When last we left the Water Cooling War, I was battling unreliability of my 800Mhz FSB machines. All along I thought it was the RAM overheating, although I was thinking the heat spreaders I added would do the trick. For one of the systems (the one from my last blog entry on water cooling) has been pretty darn stable. But the other machine (the triple screen beastie) was still getting BSODs every few days.
The interesting thing about these failures is that the hard drives would disappear afterward. It actually has two Samsung 160GB SATA drives in it, which I had planned to use as mirrored drives with the onboard RAID 1 Promise controller. After all, this is my main development machine, its worth while making sure the data doesn't go anywhere. But one of the drives had disappeared, I figured it had failed, so I was running the other drive solo.

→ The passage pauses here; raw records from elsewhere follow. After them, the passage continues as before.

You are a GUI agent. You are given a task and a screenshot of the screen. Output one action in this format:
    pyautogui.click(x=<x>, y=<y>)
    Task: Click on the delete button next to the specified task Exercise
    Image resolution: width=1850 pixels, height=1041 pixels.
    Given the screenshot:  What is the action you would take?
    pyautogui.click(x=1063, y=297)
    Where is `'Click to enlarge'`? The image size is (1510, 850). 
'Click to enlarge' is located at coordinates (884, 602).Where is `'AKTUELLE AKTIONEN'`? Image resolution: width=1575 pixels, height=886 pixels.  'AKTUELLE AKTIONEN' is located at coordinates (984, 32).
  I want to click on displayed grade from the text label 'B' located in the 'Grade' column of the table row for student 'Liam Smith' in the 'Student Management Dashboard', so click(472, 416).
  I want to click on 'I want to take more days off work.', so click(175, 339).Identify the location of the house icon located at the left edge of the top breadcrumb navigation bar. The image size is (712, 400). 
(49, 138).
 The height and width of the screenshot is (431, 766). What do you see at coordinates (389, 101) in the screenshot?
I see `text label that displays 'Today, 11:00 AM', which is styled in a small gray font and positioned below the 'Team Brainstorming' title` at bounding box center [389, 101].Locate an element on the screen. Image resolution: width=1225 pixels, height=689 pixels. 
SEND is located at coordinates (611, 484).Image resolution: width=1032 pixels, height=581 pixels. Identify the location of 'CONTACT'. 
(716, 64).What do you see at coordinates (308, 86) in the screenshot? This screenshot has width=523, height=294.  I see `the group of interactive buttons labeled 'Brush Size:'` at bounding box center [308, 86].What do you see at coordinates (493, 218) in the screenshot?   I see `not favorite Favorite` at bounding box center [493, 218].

And with the BSODs, both hard drives would be gone. I'd wait a half hour or so (I do have other machines to work from after all) and the drive would come back. I knew I'd have to replace the hard drives eventually, they have a three year warranty, but extricating water cooled hard drives isn't a lot of fun.
Well, it all came to a head last night when the drive just wouldn't come back. So I hauled the machine out and ripped both hard drives out... very carefully, so that I wouldn't cause any leaks.
As you can see in the photo, the hard drives have blocks on either side, connected by a plastic tube. This plastic tube is just press fit into place to handle the variations in width between hard drives, pull too hard and it would pop off and water will go everywhere.
I replaced both drives with identical models, put the whole thing back together and viola, two hard drives, mirrored and happy. I fired up Acronis to restore the image backup I have of my workstation (the easiest way to recover a system - you DO have a backup strategy, doncha?) and left the machine whirring away til morning.
When I returned in the morning, the machine had failed, both hard drives disappeared. Guess it wasn't the drives failing after all.
So, what could it be? The onboard controller? These ASUS P4C800-E motherboards have TWO different SATA controllers on them, could they both be bad? I think not. So what would knock out both drives?
Gosh, lookie there... the SATA power adapter plugs a 4-pin molex connector and provides connectors for BOTH SATA drives. Could there be a connection problem?
I replaced the adapter with a new one, and fired the system up - both drives recognized, no problem. I have to guess that once the system heated up, the connectors got loose and deprived the drives of power. This, naturally, would cause Windows to BSOD... and then there'd be no drives left.
So in a way, overheating is still the culprit, but I suspect that water cooling is not responsible for this. Of course, I won't know for sure til its been running for a few months.